Reputation: 613
I have a following problem:
I had a few methods that are basically used to get something from Salesforce.
Here is an example:
public Map<String, Customer> findSomethingByIds(String[] somethingIds) throws... {
return binding.findSomethingByIds(somethingIds);
}
For a number of reasons I needed to retry the execution of this method in a very rare cases (f.e session expires etc.), so I used this.
So now I have something like this:
public Map<String, Something> findSomethingByIds(final String[] somethingIds) throws ... {
Map<String, Something> myList = null;
Callable<Map<String, Something>> task = new Callable<Map<String, Something>>() {
@Override
public Map<String, Something> call() throws Exception {
return binding.findSomethingByIds(somethingIds);
}
};
RetriableTask<Map<String, Something>> r = new RetriableTask<>(2, 1000, task);
try {
myList = r.call();
} catch (Exception e) {
// Ex. handling
}
return myList;
}
Now, there are a lot of such methods in my code, so if I want to use the RetriableTask interface I have to add a lot of code to those methods, similar to the one above, which I want to avoid at all costs. All those methods pretty much return something different, so I can't use a Factory here (or I don't know how). Does anyone know any solution for this? Any help would be appreciated.
Upvotes: 1
Views: 655
Reputation: 11592
If you have a method doing something similar and the only difference is the return type, try using generics:
public Map<String, T> findSomethingByIds(final String[] somethingIds) throws ... {
}
This will allow you to perform equivalent processing on different object types without copying and pasting code everywhere.

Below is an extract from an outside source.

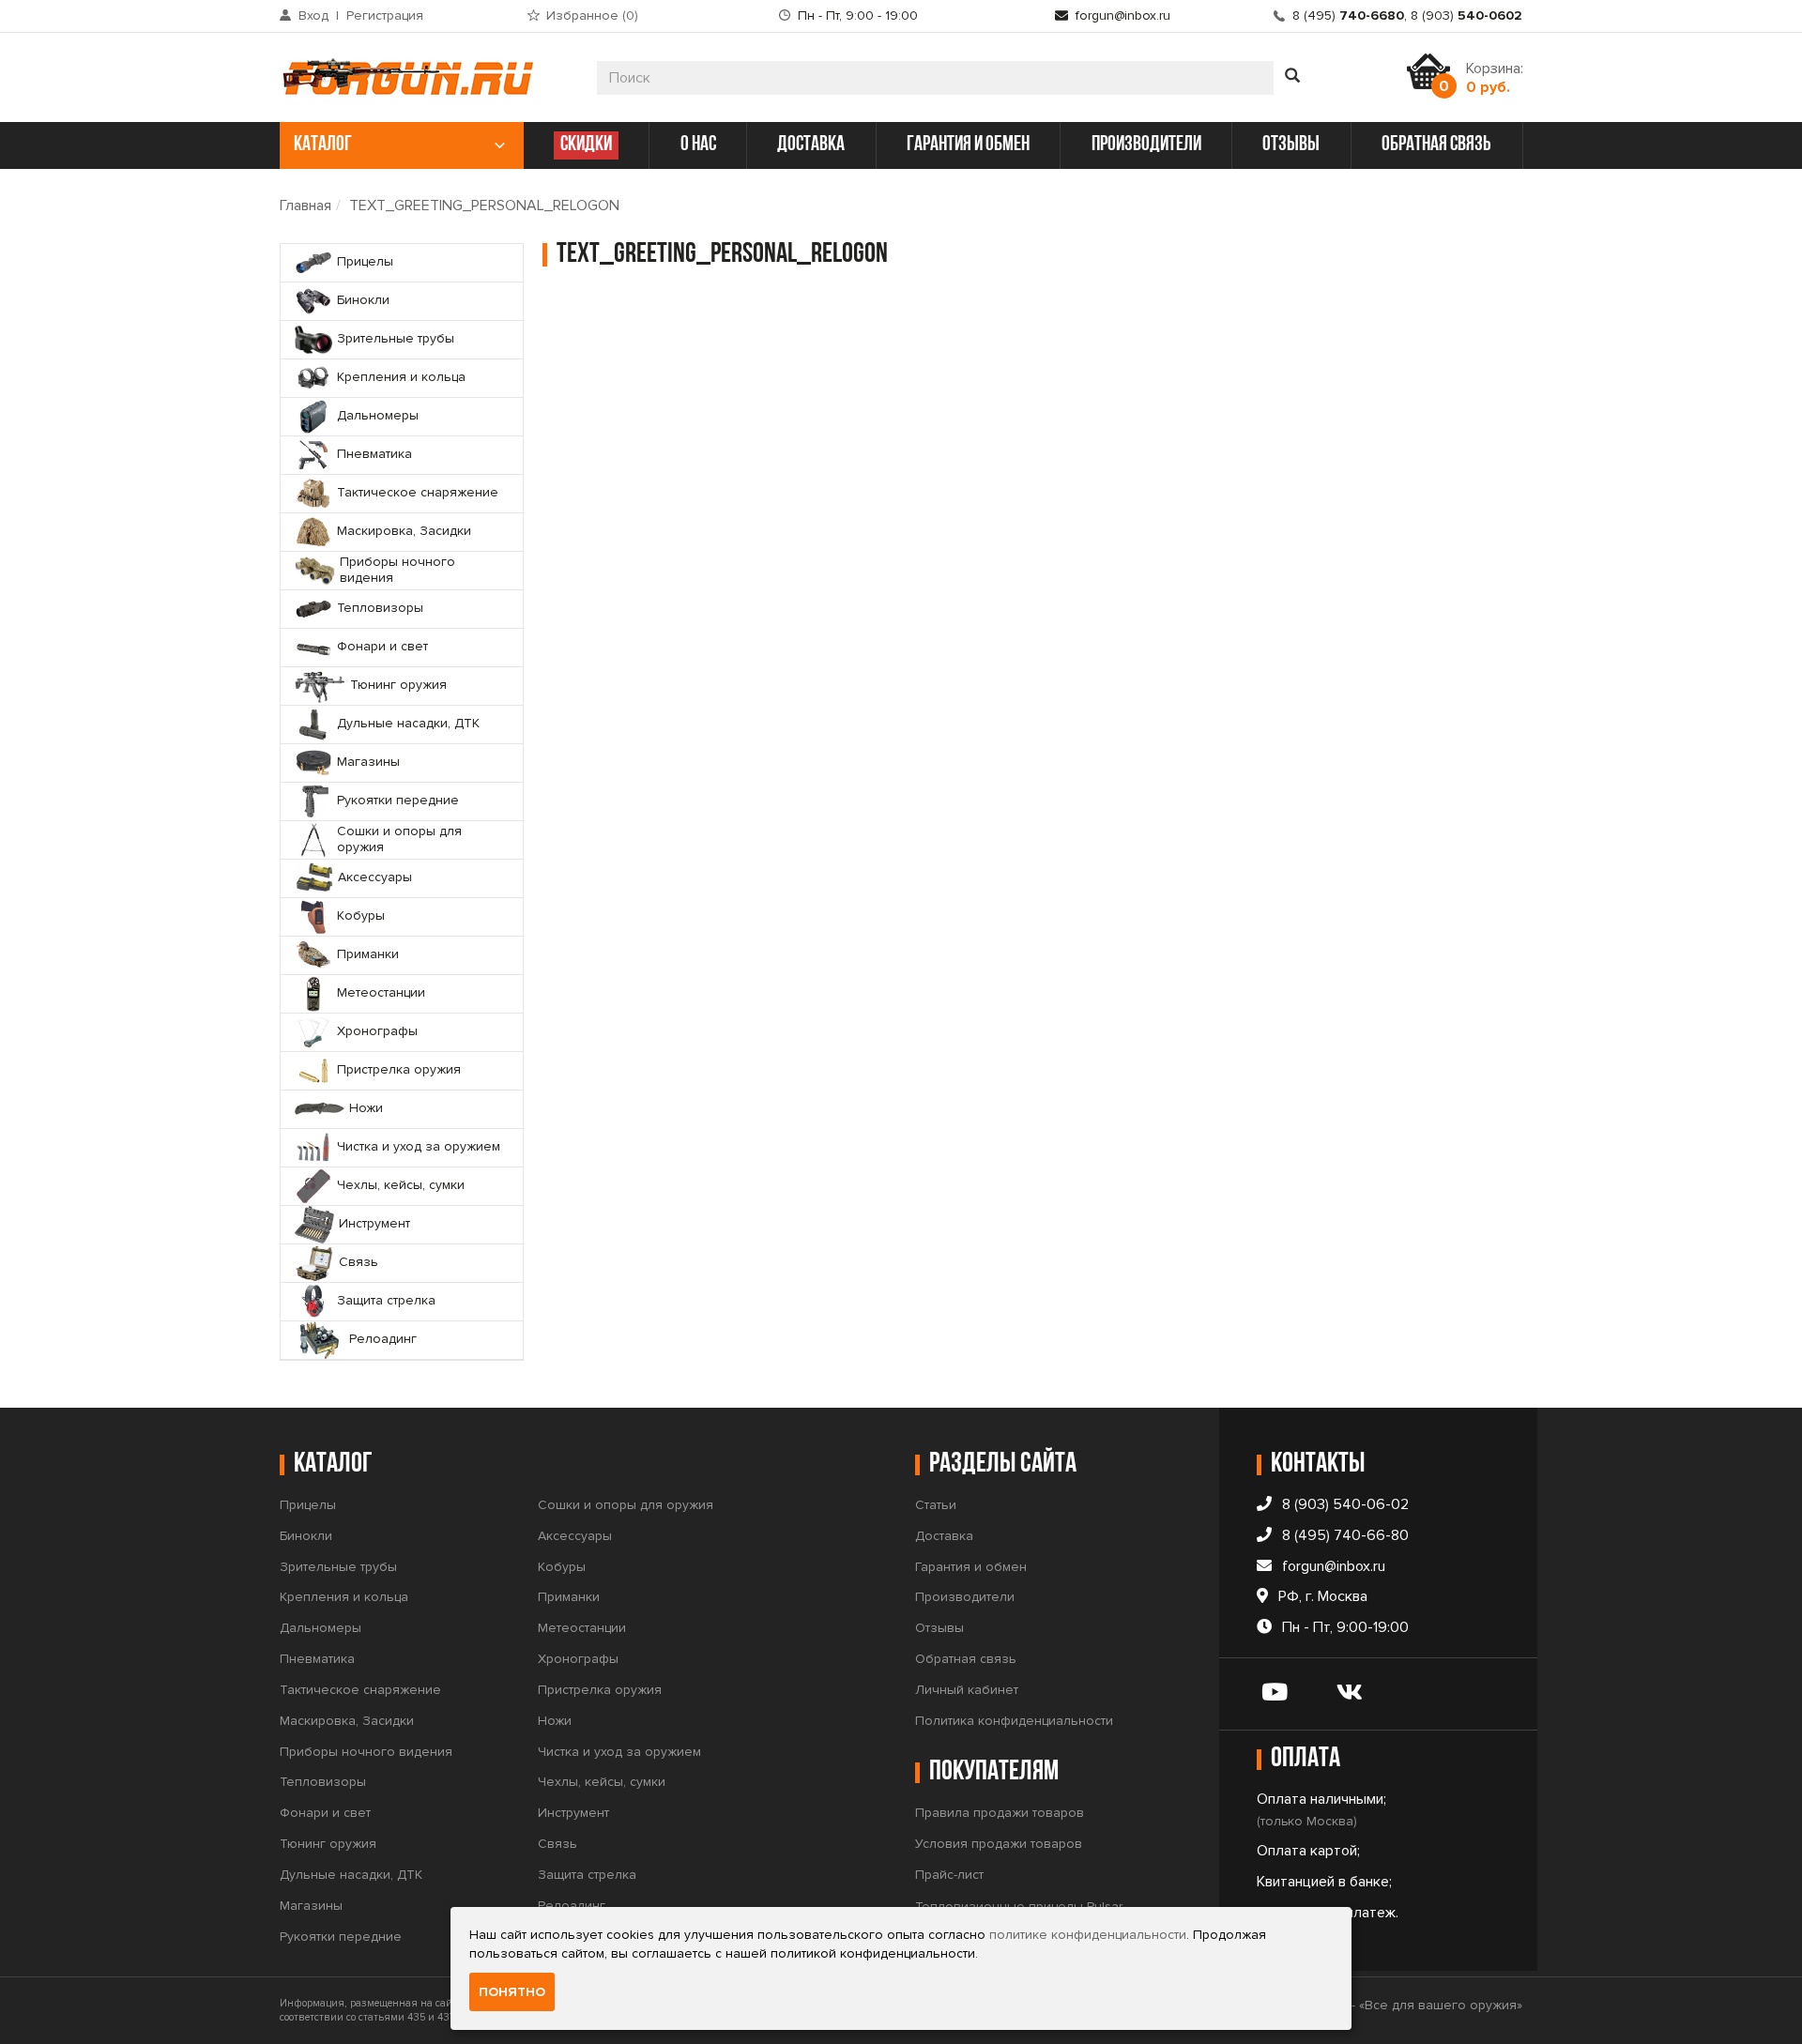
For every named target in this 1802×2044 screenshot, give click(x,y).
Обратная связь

Responding to the comments, if they take different parameter types, you can still use generics in the parameters. If you mean they have a different number of parameters (i.e., have a completely different signature), then you can create wrapper methods which perform the processing which is unique to that object type, and after that you can pass control to the generic method for the processing which is common to all object types.